Foreword Review — May / June 2003
The idea for the tour was hatched-over drinks during an all-night bender in “Smiley” Mike Corbett’s bar at Twelfth and Lyttle on Chicago’s East Side-by Charles Comiskey, the Chicago White Sox’s owner, and John McGraw, president and part owner of the New York Giants. From October 18, 1913, to February 26, 1914, the two baseball teams played each other in forty-six games; eleven other games were rained out. The White Sox won twenty-four, the Giants twenty, and two were tied, called because of darkness.
The author, a library analyst at the University of Delaware, tells the story of the tour, which started in Cincinnati and continued in cities across the country. On November 19 the players left from Victoria, British Columbia, aboard the Empress of Japan and, despite a typhoon in the Pacific Ocean that almost sank them, sailed to Japan, China, Hong Kong, and the Philippines.
Jim Thorpe and Christy Mathewson of the Giants were just two of eight future Hall-of-Famers who were recruited for the tour. Hal Chase, “quite possibly the most crooked athlete in history,” was one of the players signed on by the White Sox. “With equal parts larceny and skill, Chase began throwing ball games almost as soon as his big league career began.”
In December they played in Australia, then went to Cairo, Rome, Paris, and London. Elfers includes many interesting details, like the time the players were the guests of Abbas II, the last khedive of Egypt, and stayed at “the swankiest hotel in the world.” On another occasion, wearing morning coats and white vests with matching white bow ties (their wives wore formal gowns), the players met with Pope Pius X in the Vatican.
Once, in El Paso, a game was stopped when an aviator landed his plane in center field. They gambled in Monte Carlo, where, Elfers writes, “Most broke even or pocketed $20 profit for their night of indulgence.” In London, King George V was among 20,000 fans who watched the game.

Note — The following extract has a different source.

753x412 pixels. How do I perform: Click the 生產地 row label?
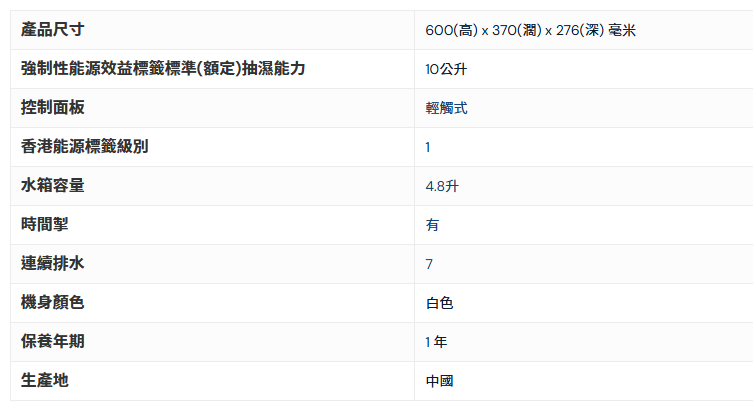[x=45, y=381]
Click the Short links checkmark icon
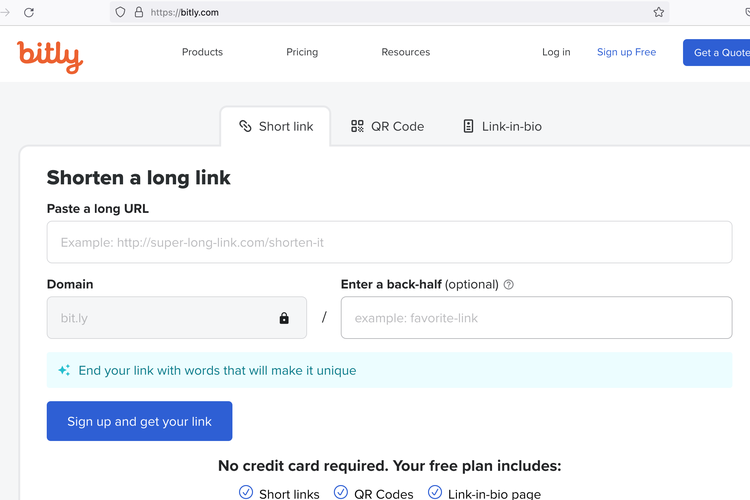 click(x=246, y=492)
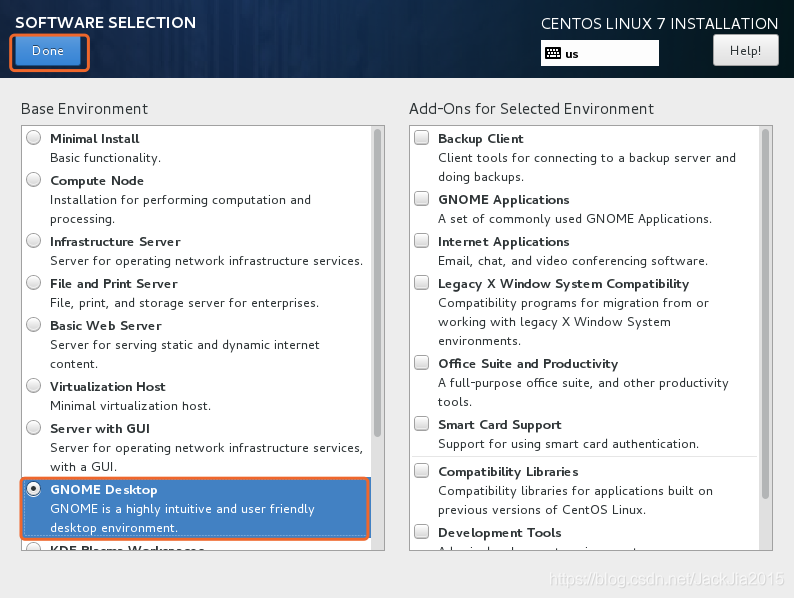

A decade after the triumphant world tour, the event was lost in obscurity, a casualty of the rise and demise of the Federal League, World War I, and Prohibition, according to the author. Elfers, a genuine storyteller, researched newspaper accounts from forty cities, along with magazine articles and three books written about the tour. He has vividly brought back to life a long-forgotten moment in baseball history with all its charm and piquancy.